• F comme Faites ce qu’il vous plaît - avril 2012

    Bonjour ma grande handicapée ! Ô toi qui ne sais jamais trop que faire de mon corps. Tu es une bien piètre marionnettiste. Alors, voilà trois personnes se présentent à moi, que tu ne connais pas et tu m’emportes comme un pantin démantibulé… Je sens que tu tires les fils de mes bras. Tu les serres devant, tu les desserres. Hop ! Tu les fais passer derrière, en me joignant les mains… et puis à nouveau devant…

    Je connais, ma grande infirmité, tes manigances pour me maintenir à l’étroit dans ce corps que tu manipules. Et maintenant tu t’en prends à mes pieds… Tu les croises, les décroises… avant de les recroiser. Je sens ta vilenie me les faire bouger comme une terre glaise tournée par un potier peu doué. Et hop ! Sur un pied à présent ! Pourquoi ne pas me lancer dans une série de claquettes à contretemps tant que tu y es ?

    Ô toi, ma débilité, tu as toujours tenu mon corps sous ton impulsion démoniaque et incertaine. Fillette déjà, tu t’en donnais à cœur joie avec moi, cette grande asperge maladroite qui dépassait toutes ses petites copines de trois ou quatre têtes. Les autres ressemblaient à ce qu’on appelle communément de « vraies » petites filles, câlines, joueuses, charmantes, vêtues de petites robes qui tournoient quand elles dansent… Alors que moi la grande gigue, qui pourtant s’efforçait de courir comme elles, tu me faisais ressembler à un vilain canard boiteux bien qu’enjoué, avec son cou trop long, son dos déjà scoliosé et ses énormes chaussures orthopédiques qui ressemblaient étrangement à celles que ma grand-mère et ses amies portaient…

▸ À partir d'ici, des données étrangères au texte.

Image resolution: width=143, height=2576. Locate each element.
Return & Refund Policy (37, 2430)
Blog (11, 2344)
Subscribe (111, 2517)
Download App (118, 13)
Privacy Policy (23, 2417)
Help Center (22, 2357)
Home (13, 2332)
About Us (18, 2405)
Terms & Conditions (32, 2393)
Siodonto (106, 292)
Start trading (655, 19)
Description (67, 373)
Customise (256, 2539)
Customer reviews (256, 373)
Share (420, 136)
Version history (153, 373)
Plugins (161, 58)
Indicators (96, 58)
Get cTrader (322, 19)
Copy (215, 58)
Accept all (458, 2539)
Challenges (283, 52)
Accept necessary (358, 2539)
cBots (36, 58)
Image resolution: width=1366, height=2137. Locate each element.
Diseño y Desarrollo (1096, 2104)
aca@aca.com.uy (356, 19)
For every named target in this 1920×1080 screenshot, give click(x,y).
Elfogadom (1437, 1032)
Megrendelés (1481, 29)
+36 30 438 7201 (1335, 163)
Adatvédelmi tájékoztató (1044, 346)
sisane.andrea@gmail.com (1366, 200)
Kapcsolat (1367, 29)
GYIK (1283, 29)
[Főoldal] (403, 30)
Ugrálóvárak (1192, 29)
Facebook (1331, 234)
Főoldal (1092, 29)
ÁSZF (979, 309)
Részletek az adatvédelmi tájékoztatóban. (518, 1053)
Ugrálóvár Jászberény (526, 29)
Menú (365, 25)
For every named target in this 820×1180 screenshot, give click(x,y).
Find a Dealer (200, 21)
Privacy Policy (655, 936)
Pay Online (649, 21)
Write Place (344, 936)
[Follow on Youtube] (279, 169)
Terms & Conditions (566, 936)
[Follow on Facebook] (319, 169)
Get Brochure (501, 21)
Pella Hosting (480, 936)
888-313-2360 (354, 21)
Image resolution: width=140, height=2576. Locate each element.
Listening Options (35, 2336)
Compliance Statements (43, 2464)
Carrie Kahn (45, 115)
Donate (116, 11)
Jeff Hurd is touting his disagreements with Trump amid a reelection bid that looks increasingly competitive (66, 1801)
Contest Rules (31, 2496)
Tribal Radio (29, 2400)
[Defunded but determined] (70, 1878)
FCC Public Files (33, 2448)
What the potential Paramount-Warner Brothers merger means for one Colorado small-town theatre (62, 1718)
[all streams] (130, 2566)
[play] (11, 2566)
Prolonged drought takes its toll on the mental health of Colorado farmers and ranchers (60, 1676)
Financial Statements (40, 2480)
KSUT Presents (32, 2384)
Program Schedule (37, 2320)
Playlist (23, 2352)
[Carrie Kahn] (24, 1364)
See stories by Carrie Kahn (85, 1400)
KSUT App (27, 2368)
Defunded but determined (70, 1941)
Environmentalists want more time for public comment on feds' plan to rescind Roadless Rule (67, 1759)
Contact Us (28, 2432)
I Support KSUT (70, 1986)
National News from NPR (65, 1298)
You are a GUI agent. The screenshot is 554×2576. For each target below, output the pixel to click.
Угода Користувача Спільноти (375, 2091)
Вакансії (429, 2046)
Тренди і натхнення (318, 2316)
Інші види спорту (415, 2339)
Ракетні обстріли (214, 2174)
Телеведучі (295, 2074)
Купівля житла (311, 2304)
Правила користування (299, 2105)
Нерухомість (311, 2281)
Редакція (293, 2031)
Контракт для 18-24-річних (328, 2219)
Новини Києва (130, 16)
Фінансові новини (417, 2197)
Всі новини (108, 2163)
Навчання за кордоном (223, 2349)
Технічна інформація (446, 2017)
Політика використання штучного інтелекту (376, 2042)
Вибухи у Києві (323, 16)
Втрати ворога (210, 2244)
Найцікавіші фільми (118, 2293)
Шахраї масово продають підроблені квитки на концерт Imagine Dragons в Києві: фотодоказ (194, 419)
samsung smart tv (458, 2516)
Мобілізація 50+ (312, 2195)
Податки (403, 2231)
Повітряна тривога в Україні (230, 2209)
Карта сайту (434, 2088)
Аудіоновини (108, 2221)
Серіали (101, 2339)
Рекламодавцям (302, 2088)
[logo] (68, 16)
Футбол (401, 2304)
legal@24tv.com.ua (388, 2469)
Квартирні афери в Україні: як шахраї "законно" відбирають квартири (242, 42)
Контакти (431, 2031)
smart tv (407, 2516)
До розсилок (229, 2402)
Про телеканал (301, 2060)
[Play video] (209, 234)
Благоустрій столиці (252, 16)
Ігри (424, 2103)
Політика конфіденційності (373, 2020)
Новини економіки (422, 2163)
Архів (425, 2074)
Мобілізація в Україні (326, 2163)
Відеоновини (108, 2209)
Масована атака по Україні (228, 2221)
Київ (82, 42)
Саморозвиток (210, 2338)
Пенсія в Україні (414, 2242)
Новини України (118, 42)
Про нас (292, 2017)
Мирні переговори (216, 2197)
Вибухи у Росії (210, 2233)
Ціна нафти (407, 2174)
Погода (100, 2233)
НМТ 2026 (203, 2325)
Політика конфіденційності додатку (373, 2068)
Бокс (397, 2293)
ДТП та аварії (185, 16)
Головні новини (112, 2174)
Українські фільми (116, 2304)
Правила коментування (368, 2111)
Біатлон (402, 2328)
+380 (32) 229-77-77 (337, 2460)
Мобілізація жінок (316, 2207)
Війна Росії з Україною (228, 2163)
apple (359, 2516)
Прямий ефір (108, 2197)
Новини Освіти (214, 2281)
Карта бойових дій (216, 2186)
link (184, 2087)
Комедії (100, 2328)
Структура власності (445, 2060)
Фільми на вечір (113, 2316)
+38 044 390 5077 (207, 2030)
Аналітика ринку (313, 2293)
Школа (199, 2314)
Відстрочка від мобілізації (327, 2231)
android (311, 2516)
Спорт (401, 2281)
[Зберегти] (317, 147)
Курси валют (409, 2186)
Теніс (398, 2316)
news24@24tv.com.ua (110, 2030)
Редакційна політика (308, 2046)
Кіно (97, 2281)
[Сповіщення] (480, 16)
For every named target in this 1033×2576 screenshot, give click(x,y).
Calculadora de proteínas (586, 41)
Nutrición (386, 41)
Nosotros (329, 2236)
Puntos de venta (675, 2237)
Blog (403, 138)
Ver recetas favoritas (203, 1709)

    Et quand toutes les petites abeilles papillonnaient et dansaient ensemble, quand les petites filles jouaient puis minaudaient devant les grands, tous fondaient… Et Pfuuitt ! Dans le froufrou des robes d’été, les petites abeilles s’envolaient alors promptement. Et toi, tu restais là avec moi, tu me clouais au sol avec mon regard bovin et mes mouvements lourds, incertaine du geste à adopter, paralysée. Et « le grand » face à moi restait perplexe devant cette enfant qui ne jouait pas à le charmer, coincée dans son corps.

    Ma timidité, ma grande invalide, je t’ai bien un peu apprivoisé ma mégère ! Parfois encore, tu me surprends à ployer mon dos, à chercher mes mots, à bafouiller. J’ai joué un temps à accentuer ton fardeau, je t’ai mimé et moqué. Mais je ne te maudis plus aujourd’hui, j’ai appris à vivre avec toi et même à t’aimer un peu. Et à aimer les personnes que tu harponnes. Ma vieille amie, je sais te voir dans le regard des autres. Tu t’y caches si souvent.